Introduction to Unix

Unix (Thompson and Ritchie 1974, 1978) is a general purpose operating system. It was developed by Ken Thompson and Dennis Ritchie on the PDP-11 minicomputers at Bell Labs in the early 70s. In 1975, Bell Labs released Unix to the general public. Initial recipients of this Unix system were mostly universities and non-profit institutions. It was known as the V6 Unix. This early version of Unix, together with the classic book on the C programming language (Kernighan and Ritchie 1988) started the Unix revolution on Operating Systems, with long-lasting effects even to this day.

1. AT&T Unix

Development of Unix at AT&T continued throughout the 1980s, cumulating in the release of the AT&T System V Unix (Unix System V 2017), which has been the representative Unix of AT&T.

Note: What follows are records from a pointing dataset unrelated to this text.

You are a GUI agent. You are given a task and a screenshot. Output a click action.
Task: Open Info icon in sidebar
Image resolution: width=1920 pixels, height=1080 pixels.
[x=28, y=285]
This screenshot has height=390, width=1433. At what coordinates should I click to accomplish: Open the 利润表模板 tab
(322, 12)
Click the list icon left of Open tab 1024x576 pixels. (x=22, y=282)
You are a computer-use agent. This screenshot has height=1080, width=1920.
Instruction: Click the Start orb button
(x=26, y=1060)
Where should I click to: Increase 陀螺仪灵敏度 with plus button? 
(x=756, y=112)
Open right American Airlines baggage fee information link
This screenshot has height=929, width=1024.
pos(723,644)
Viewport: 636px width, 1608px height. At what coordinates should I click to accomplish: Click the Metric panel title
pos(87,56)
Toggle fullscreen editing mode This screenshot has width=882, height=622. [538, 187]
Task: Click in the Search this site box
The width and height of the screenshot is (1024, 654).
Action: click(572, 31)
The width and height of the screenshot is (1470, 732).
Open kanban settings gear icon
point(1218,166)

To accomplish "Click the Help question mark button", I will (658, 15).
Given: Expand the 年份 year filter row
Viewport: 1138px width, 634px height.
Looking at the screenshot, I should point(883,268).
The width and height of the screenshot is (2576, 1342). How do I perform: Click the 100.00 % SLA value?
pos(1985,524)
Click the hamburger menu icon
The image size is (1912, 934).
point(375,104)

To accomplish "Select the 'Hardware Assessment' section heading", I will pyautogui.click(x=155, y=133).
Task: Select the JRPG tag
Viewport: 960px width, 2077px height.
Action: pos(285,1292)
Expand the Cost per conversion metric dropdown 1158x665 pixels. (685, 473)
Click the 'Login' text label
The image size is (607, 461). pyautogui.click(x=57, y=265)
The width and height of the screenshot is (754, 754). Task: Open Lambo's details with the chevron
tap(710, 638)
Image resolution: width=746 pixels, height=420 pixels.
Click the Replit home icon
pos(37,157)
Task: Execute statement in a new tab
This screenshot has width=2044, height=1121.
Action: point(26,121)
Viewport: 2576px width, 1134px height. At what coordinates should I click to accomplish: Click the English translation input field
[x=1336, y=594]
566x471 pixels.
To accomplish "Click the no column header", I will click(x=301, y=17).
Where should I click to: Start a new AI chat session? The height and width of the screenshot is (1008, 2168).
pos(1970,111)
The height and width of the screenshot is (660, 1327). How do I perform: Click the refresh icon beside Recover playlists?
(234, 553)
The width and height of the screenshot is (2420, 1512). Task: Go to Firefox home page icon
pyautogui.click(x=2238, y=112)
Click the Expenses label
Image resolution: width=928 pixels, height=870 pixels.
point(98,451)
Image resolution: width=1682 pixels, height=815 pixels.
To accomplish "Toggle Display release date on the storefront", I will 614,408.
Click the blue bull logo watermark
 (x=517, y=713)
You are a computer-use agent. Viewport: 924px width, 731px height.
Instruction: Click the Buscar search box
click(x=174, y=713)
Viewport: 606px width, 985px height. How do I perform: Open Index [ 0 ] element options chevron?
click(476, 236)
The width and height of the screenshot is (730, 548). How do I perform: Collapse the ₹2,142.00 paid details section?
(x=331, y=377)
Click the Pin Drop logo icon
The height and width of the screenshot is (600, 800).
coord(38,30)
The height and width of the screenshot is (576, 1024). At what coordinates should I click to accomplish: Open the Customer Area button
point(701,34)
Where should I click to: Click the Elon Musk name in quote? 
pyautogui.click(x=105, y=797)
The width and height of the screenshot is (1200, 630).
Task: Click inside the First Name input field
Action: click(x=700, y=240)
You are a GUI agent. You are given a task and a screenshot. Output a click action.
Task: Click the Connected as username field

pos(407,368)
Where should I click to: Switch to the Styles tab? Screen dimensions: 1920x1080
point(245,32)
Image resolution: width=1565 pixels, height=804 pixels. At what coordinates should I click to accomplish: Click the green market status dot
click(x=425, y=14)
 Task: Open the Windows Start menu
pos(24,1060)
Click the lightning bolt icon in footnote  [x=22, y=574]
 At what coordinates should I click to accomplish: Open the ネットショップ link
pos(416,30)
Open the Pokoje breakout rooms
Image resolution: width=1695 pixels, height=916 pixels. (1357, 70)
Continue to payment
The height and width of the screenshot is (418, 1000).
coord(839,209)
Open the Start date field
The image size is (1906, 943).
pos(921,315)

System V Unix was a uniprocessor (single CPU) system. It was extended to multiprocessor versions in the late 80s (Bach 1986).

2. Berkeley Unix

Berkeley Unix (Leffler et al. 1989, 1996) refers to a set of variants of the Unix operating system developed by the Berkeley Software Distribution (BSD) at the University of California, Berkeley, from 1977 to 1985. The most significant contributions of BSD Unix are implementation of the TCP/IP suite and the socket interface, which are incorporated into almost all other operating systems as a standard means of networking, which has helped the tremendous growth of the Internet in the 90s. In addition, BSD Unix advocates open source from the beginning, which stimulated further porting and develop­ment of BSD Unix. Later releases of BSD Unix provided a basis for several open source development projects, which include FreeBSD (McKusick et al. 2004), OpenBSD and NetBSD, etc. that are still ongoing to this day.

3. HP Unix

HP-UX (HP-UX 2017) is Hewlett Packard’s proprietary implementation of the Unix operating system, first released in 1984. Recent versions of HP-UX support the HP 9000 series computer systems, based on the PA-RISC processor architecture, and HP Integrity systems, based on Intel’s Itanium. The unique features of HP-UX include a built-in logical volume manager for large file systems and access control lists as an alternative to the standard rwx file permissions of Unix.

4. IBM Unix

AIX (IBM AIX 2017) is a series of proprietary Unix operating systems developed by IBM for several of its computer platforms. Originally released for the IBM 6150 RISC workstation, AIX now supports or has supported a wide variety of hardware platforms, including the IBM RS/6000 series and later POWER and PowerPC-based systems, IBM System I, System/370 mainframes, PS/2 personal computers, and the Apple Network Server. AIX is based on UNIX System V with BSD4.3-compatible extensions.

5. Sun Unix

Solaris (Solaris 2017) is a Unix operating system originally developed by Sun Microsystems (Sun OS 2017). Since January 2010, it was renamed Oracle Solaris. Solaris is known for its scalability, especially on SPARC systems. Solaris supports SPARC-based and x86-based workstations and servers from Oracle and other vendors.

As can be seen, most Unix systems are proprietary and tied to specific hardware platforms. An average person may not have access to these systems. This present a challenge to readers who wishes to practice systems programming in the Unix environment. For this reason, we shall use Linux as the platform for programming exercises and practice.